Monday, May 3, 2010

Analytics and Cricket - III : Forecast Models gone wild

The cricket 20-20 world cup is going on in the West Indies, and a potentially great match between the West Indies and England was cut-short today by rain. Upon resumption after the rain stopped, the chasing team's target was reduced using the D/L rules from 192 @ 9.6 runs per over to just 60 in the 6 overs that was possible, with all ten wickets available. What a farce! As mentioned in an earlier post (as well as in ORMS today by the creators - Operations Research (O.R.) guys whose names appear in the title of this post), The D/L model is used to forecast the runs target for the second team. This is a fantastic analytical model that works splendidly for the 50-over format. Why? Because this was adopted about 20 years after 50-over cricket was popularized, and D/L had plenty of varied data to calibrate their model and estimate goodness of fit. On the other hand, everybody assumed that the same model would work like a charm for the 20-over format, since D/L works with the % of overs remaining, etc, so its just a case of using a different multiplier, right? Wrong.

Nobody in the International Cricket Committee (ICC) bothered to even do a cursory analysis of how this model would perform in T20 games - a typical O.R. case study of blind trust in a black-box solution that works fine in normal conditions but fails when the problem slightly changes. And thus we recognize a weak spot in this model. It is going to take time to gather the data needed for better calibration, but what do we do until then?
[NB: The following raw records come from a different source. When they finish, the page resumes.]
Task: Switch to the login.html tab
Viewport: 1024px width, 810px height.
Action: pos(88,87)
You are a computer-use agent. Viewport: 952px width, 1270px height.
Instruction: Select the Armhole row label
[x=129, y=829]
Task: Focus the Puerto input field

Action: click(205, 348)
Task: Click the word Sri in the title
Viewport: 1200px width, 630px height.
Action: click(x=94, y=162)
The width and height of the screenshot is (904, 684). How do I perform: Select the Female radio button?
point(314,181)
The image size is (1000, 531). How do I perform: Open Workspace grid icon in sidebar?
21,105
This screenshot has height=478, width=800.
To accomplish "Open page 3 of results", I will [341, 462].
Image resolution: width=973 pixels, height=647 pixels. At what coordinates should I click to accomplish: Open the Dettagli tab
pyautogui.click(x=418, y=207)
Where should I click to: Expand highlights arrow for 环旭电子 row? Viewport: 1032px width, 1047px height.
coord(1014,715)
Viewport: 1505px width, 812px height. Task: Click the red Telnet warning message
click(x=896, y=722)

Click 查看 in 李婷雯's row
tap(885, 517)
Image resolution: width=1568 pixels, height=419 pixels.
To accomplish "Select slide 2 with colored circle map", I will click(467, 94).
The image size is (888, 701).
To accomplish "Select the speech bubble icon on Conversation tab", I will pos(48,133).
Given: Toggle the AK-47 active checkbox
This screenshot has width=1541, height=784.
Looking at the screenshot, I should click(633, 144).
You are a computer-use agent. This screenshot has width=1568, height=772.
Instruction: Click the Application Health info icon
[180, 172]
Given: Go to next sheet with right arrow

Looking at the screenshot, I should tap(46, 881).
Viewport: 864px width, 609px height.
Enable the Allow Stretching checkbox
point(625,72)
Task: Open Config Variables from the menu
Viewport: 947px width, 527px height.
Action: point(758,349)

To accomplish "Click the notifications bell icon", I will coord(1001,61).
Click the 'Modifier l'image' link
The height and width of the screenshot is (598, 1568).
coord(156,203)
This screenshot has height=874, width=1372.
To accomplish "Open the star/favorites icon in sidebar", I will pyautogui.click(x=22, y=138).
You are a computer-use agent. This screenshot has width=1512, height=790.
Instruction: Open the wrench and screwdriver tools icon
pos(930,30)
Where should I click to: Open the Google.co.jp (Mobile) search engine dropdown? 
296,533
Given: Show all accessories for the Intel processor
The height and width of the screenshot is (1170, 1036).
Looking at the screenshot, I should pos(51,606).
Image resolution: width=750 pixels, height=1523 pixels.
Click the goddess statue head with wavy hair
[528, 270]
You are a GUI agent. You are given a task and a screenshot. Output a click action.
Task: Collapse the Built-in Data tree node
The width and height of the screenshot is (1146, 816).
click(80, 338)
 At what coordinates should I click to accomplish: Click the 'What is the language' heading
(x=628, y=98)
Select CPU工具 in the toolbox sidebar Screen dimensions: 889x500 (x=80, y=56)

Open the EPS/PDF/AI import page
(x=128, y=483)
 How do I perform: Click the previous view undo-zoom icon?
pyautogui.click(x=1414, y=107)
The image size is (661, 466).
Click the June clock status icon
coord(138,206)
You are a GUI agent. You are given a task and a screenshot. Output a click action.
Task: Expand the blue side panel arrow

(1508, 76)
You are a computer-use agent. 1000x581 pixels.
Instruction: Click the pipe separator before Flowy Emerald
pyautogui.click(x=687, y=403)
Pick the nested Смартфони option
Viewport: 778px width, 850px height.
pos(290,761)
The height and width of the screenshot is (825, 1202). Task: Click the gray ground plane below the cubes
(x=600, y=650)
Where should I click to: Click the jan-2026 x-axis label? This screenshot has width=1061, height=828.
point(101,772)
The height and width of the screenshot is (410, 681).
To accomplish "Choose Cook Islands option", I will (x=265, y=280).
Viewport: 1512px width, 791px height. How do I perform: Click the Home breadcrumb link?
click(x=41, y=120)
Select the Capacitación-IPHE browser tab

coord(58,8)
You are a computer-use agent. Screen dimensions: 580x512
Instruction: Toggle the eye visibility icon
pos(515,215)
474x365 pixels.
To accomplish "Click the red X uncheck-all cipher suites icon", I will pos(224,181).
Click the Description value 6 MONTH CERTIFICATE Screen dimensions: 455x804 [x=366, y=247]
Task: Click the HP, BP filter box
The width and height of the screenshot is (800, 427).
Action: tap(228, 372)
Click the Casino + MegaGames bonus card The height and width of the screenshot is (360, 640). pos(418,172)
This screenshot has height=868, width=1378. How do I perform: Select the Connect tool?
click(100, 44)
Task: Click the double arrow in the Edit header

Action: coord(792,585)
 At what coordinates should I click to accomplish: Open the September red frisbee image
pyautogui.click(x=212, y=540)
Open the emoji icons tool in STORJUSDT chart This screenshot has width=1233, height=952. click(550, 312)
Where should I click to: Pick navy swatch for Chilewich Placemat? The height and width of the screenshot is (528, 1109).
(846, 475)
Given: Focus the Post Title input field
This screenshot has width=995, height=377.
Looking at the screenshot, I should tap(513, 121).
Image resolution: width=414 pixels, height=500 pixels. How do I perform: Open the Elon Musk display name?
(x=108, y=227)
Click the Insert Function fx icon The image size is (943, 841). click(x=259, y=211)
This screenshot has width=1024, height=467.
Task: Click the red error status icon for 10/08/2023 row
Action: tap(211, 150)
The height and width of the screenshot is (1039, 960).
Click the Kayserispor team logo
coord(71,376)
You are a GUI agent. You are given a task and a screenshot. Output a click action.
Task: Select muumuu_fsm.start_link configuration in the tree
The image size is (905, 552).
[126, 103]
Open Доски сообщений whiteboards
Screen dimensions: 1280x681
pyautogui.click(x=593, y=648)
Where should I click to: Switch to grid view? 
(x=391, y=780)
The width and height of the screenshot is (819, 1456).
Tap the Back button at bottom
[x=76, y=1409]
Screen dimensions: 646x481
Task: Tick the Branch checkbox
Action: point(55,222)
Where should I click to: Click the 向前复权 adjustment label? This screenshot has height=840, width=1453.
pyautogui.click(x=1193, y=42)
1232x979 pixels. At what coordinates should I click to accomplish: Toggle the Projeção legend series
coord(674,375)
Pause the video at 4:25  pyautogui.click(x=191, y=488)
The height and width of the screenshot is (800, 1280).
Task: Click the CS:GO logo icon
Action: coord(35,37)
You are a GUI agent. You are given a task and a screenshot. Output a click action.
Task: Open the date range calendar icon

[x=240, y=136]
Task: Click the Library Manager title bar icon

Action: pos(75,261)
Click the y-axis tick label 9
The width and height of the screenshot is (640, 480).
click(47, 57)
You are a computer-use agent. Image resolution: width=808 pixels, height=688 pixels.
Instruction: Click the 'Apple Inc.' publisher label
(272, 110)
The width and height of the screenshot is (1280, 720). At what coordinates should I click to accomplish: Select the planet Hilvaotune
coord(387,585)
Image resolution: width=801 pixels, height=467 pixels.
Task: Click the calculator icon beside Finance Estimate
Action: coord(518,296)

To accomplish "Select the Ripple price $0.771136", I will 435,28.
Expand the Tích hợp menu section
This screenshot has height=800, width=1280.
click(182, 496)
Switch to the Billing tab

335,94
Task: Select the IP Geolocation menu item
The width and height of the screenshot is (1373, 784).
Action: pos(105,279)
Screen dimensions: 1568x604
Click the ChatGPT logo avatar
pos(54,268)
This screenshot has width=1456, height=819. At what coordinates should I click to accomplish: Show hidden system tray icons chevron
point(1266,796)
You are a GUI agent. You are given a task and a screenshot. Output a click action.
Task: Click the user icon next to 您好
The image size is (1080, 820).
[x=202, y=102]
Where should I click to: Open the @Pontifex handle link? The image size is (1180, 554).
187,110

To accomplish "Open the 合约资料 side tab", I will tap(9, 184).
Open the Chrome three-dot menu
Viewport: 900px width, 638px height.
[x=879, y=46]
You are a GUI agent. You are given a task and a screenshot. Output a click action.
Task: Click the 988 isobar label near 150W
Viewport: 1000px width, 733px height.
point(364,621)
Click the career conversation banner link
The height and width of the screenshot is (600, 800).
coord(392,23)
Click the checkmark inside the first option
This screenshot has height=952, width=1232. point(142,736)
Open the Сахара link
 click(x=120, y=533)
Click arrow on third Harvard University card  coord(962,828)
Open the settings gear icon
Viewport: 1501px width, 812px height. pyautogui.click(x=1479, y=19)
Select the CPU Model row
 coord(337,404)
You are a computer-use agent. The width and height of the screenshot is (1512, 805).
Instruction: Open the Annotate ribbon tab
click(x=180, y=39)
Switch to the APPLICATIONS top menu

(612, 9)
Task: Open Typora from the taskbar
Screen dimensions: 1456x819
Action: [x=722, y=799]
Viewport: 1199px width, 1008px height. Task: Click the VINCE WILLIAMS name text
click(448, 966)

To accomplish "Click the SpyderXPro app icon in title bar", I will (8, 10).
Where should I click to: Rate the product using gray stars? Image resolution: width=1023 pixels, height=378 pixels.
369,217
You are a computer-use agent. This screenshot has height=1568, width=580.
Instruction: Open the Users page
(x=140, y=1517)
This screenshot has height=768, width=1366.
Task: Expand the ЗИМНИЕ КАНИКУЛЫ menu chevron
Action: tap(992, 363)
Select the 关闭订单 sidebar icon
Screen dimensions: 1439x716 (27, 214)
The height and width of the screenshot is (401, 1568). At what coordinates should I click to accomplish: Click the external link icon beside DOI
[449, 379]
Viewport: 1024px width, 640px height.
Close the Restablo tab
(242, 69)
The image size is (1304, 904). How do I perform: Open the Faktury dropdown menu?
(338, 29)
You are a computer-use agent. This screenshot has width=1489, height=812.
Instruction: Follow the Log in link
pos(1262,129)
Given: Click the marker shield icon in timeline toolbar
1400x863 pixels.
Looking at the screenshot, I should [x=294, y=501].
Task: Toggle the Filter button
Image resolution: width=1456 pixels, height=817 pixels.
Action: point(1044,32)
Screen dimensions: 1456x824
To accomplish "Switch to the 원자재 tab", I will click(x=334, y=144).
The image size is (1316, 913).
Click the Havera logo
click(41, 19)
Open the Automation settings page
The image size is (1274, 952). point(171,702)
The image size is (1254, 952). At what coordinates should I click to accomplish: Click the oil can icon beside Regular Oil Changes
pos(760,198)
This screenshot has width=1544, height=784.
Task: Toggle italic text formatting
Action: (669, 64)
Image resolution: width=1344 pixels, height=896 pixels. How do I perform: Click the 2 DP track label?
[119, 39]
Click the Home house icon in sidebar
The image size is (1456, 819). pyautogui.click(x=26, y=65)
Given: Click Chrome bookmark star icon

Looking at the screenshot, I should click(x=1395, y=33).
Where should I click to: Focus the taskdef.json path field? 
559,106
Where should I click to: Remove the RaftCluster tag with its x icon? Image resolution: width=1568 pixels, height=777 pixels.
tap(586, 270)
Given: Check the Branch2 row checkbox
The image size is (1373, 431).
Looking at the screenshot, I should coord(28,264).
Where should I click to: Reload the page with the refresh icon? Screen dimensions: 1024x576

Like any parameter estimation problems in statistics, O.R and econometrics, this one also requires a significant number of strongly good quality, non-collinear historical observations to work really well. The three years so far has been insufficient. Is 7 more years of international T20 cricket sufficient? 17 more years? While T20 is also cricket (at least when Sachin or Mahela bat), the dynamics is quite different from the 50-over format. Teams are 'all-out' or close to all-out far less frequently compared to the 50-over game, and every cricket fan knows that a wicket in a 50-over game is disproportionately more valuable compared to a wicket in a 20-over game. Does 2 wickets in a T20 game equal in value, the loss of one wicket in a 50-over game? As we being to think about this, we realize that the risk-reward-resource model used by D/L could be quite different, what with just 120 balls per innings. Or it could be the same in principle and its just a simple recalibration. On the other hand, An T-20 over is 5% of an inning, compared to 2% for the longer format. Does this huge reduction cause some boundary condition effects that need to accounted for? Is there a possibility that that we never find the amount of good quality data in my lifetime to make this same model work reliably for T20 games? I think it is time to look inside the model and confirm first if the fundamental assumptions and modeling constructs continue to hold in a T20 situation. Clearly with the 3 years of data we have had so far, it appears to be off the mark. In fact, even in the 50-over game, the model is known to have some bias the favors the team batting second, which however, is not severe enough to warrant replacement. However, we should be looking at fundamental modeling extensions if we find intrinsic problems with the D/L model applied to T20.

Cricket is perhaps the most unpredictable of all sports and is called the game of 'glorious uncertainties'. I just saw an international team lose 5 wickets in a single over and yet end up winning the match comfortably. It's also embraced a modern and sophisticated O.R. solution to weather-interrupted matches, but please, lets get our modeling straight. This kind of uncertainty is great for the O.R person in me, but not at all enjoyable as a cricket fan, and unlike business, cricket is far too serious to left totally to O.R types like me.